I just fread a large datafile, and the "DATE" column is stored as character like O5JAN2004, 06JAN2004.The time in this datafile is matched to NewYork time, and I live in Los Angeles.
Then I use as.Date to convert character to date.
t <- as.Date(key$DATE[1], format = "%d%b%Y")
[1] "2004-01-05"
But when I use as.POSIXct(t), it returns me:
> as.POSIXct(t)
[1] "2004-01-04 16:00:00 PST"
> as.POSIXlt(t)
[1] "2004-01-05 UTC"
I tried several methods mentioned on website, but the result didn't change:
t <- as.Date(key$DATE[1], format = "%d%b%Y", 'PST')

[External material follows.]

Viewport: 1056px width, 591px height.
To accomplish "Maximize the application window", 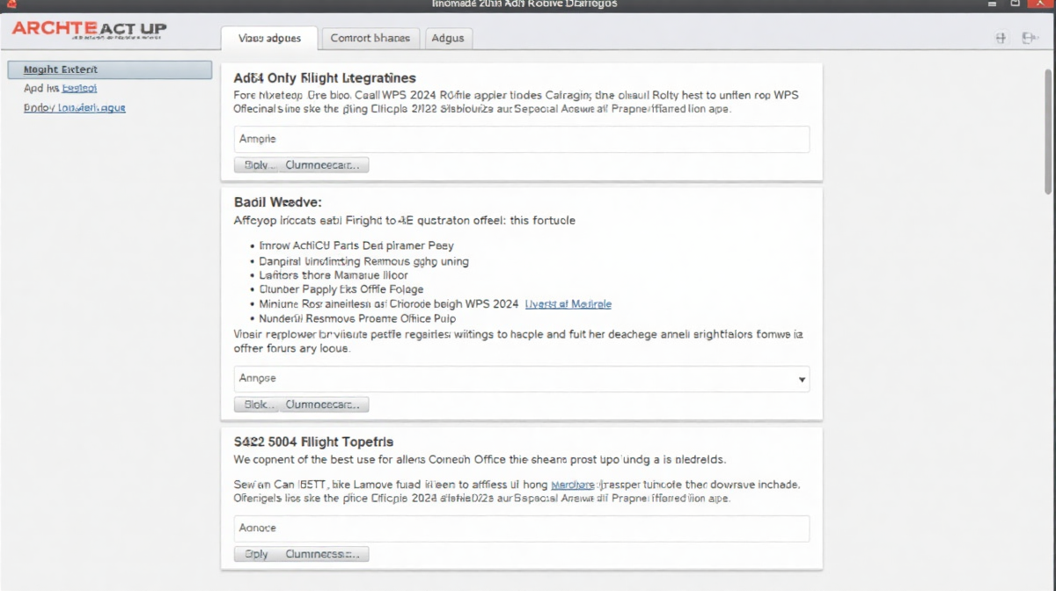I will pyautogui.click(x=1019, y=4).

t <- as.Date(key$DATE[1], format = "%d%b%Y", 'EST')
t <- as.Date(key$DATE[1], format = "%d%b%Y", tz="America/New_York")
t <- as.Date(keyi$DATE[1], format = "%d%b%Y", tz="America/Los_Angeles")
as.POSIXct(t, tz = "America/Los_Angeles")

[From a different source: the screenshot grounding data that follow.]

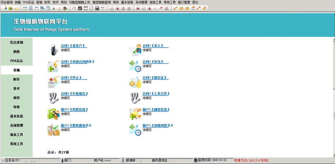Click the icon beside 合同>【准客户】
The height and width of the screenshot is (164, 335).
point(53,50)
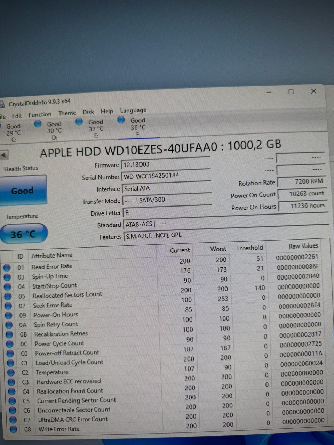
Task: Click the blue status orb for drive E:
Action: click(79, 121)
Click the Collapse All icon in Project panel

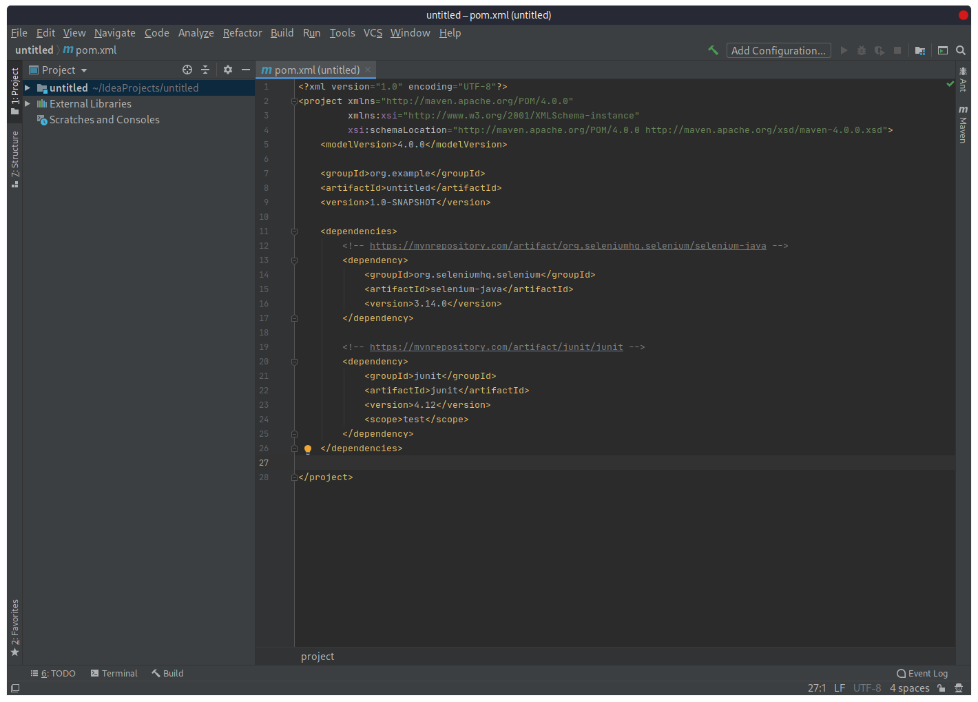[205, 70]

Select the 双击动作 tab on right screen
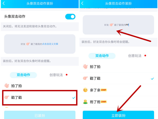click(x=102, y=56)
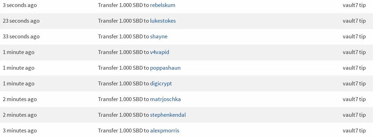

as.POSIXct(t, tz = "America/New_York")
I want to know: what could I do so when I use as.POSIXct(t), it would return me "2004-01-05 PST" or any other timezone.
I am thinking because the Date is originally stored as character, so it wouldn't remember its original timezone, right?
I do get
as.Date(as.POSIXct(t))
> "2004-01-05"
But why would as.POSIXct(t) return the previous result? Because I also have other data files and I would get "2004-01-05 PST" using as.POSIXct(t).
Thank you!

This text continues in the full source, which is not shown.